DOCUMENT EXCERPT >>
Figure 13 and Figure 14 show streamlines of the velocity in e x -direction ( v x ) in the e y - e z -plane and, for a better visualization, as a perspective view, respectively. Induced by surface coupled hydromechanical forces, fluid motion causes motion and rotation of solid particles until they are aligned in the centerline region and their main (largest) axis is aligned to the e x -axis. Using moderate Reynolds numbers (Re = 100), also chaotic motion including vortex formation takes place. In this example, no direct contact between solid aggregates occur. However, motion of the non-spherical particles influence the fluid flow as well, since they stay in the center with zero velocity and therefore slow down fluid flow different to flow without or with spherical bodies (compare as well Figure 11).
Additional to hydromechanical forces, simulations with four spherical aggregates show the impact of contact between two solid particles. In Figure 15 the beginning of motion, induced by hydromechanical forces is shown. A subsequent motion towards each other, as arrows at time step t = 1.28 s and t = 1.54 s can be observed. Following this, the first contact takes place at time t = 1.91 s . Comparing this and the next time step ( t = 1.97 s ), one can observe the change in the flow field in the vicinity of the particles. This occurs for example at the left side of the left particle and at the lower right side of the right particle, where velocity trajectories turn in opposite directions after the contact. Nevertheless, the contact force is not high enough to separate solid bodies as they stay close to each other during the following time steps until there is a second contact recognized at t = 2.60 s . Again velocity trajectories react due to the solid body motion and change their direction ( t = 2.70 s ). Finally hydrodynamical forces enforce fluid flow around both bodies as a unit and not forming recirculation zones between and separating them as observed in Figure 13. From our point of view this is a result of the difference in the form of the solid particles, since at least in this simulation with bi-disperse spherical particles, they stay closer together than ellipsoidal particles, where due to larger aspect ratios and related flow profile, vortexes form much faster.

SUPPLIED INFORMATION >>
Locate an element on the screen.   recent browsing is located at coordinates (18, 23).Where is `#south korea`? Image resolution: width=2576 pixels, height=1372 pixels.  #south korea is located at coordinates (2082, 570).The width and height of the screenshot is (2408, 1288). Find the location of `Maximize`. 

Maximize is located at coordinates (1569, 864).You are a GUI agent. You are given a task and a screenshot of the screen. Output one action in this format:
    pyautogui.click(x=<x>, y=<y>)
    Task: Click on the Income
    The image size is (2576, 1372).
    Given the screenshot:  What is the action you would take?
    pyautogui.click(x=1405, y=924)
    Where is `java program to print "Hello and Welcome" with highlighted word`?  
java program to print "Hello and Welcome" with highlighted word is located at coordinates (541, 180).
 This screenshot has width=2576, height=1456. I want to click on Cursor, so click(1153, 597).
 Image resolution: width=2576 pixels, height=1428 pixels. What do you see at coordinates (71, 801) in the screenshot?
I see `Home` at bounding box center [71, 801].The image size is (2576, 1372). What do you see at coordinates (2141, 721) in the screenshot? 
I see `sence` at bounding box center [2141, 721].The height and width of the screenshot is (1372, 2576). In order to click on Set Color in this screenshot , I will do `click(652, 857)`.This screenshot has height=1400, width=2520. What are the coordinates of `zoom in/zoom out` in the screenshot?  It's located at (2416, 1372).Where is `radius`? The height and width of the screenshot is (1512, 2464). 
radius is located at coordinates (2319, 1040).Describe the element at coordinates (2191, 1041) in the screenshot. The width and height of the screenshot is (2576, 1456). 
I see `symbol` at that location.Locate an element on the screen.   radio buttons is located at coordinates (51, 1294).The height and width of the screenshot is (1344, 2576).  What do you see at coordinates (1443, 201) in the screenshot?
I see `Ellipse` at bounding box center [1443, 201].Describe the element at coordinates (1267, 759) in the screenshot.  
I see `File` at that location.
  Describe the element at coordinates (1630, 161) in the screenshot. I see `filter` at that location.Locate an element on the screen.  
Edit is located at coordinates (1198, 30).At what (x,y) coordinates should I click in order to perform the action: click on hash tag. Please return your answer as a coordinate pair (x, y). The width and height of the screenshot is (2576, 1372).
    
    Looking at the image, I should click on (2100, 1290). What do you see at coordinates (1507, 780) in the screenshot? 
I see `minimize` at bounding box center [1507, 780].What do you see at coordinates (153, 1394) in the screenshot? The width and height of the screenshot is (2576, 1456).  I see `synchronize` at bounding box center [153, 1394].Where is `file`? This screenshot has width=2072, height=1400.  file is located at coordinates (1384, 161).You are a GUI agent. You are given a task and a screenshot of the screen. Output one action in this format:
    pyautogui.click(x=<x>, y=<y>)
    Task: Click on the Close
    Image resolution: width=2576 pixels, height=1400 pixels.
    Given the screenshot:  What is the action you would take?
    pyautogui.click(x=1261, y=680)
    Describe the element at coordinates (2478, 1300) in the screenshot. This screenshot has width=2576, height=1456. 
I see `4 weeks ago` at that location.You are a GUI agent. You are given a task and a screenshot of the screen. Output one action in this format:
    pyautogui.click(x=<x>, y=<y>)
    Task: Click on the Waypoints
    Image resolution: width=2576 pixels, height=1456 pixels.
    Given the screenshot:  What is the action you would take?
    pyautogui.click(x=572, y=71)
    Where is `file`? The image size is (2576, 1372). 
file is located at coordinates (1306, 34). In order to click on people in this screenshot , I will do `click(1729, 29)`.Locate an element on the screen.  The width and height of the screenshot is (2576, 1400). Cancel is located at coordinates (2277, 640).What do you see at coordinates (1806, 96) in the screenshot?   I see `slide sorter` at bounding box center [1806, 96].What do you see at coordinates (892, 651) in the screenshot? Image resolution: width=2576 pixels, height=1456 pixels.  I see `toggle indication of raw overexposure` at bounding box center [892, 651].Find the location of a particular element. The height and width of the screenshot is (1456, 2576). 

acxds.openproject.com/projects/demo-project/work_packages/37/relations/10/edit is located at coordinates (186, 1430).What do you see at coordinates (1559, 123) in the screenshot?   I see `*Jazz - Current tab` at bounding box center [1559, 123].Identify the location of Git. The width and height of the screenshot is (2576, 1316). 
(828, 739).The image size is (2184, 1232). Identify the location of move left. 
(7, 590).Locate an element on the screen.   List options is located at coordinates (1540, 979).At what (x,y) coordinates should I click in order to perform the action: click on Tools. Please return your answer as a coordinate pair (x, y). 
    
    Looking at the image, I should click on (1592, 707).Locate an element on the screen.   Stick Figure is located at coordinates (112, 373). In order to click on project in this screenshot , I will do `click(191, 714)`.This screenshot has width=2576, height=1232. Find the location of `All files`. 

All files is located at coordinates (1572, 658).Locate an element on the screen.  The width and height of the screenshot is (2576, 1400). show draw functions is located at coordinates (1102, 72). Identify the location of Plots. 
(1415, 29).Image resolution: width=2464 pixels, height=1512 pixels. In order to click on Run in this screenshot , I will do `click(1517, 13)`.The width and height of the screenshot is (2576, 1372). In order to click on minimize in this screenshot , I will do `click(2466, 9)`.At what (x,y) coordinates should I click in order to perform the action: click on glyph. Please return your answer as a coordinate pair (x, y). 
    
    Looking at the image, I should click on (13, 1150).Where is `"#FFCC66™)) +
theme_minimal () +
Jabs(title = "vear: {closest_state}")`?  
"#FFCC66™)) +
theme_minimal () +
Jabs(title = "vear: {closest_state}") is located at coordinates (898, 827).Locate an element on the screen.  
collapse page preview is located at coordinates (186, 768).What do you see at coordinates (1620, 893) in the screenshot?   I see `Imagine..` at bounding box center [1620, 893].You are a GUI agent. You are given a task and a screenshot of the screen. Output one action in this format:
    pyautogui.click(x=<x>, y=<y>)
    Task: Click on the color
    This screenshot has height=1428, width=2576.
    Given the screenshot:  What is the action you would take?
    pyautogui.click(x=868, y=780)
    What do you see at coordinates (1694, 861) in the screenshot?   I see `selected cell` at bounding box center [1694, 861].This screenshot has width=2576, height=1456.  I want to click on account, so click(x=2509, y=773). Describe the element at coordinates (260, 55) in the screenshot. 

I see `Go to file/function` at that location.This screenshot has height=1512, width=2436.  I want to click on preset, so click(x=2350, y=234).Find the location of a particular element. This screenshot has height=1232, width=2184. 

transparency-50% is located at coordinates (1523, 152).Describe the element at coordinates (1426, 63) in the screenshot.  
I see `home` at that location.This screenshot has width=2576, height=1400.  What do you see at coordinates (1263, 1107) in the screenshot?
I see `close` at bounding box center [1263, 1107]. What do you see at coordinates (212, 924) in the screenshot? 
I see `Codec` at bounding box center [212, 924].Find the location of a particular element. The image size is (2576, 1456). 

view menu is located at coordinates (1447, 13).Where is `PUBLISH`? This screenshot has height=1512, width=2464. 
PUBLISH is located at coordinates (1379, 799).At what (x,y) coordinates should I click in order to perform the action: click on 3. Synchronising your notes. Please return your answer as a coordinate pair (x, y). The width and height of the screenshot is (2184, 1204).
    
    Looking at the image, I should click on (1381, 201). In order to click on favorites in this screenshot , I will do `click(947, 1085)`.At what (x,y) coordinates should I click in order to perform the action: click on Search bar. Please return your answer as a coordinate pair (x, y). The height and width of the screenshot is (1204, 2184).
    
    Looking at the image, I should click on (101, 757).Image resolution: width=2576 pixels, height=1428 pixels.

YOUR INSTRUCTIONS >> From the particle flow simulation text, extract the passage starting with "Figure 13 and" and going on through "well Figure 11).", copying it word for word. The listing isn't needed for anything here.

RESPONSE AREA >>
Figure 13 and Figure 14 show streamlines of the velocity in e x -direction ( v x ) in the e y - e z -plane and, for a better visualization, as a perspective view, respectively. Induced by surface coupled hydromechanical forces, fluid motion causes motion and rotation of solid particles until they are aligned in the centerline region and their main (largest) axis is aligned to the e x -axis. Using moderate Reynolds numbers (Re = 100), also chaotic motion including vortex formation takes place. In this example, no direct contact between solid aggregates occur. However, motion of the non-spherical particles influence the fluid flow as well, since they stay in the center with zero velocity and therefore slow down fluid flow different to flow without or with spherical bodies (compare as well Figure 11).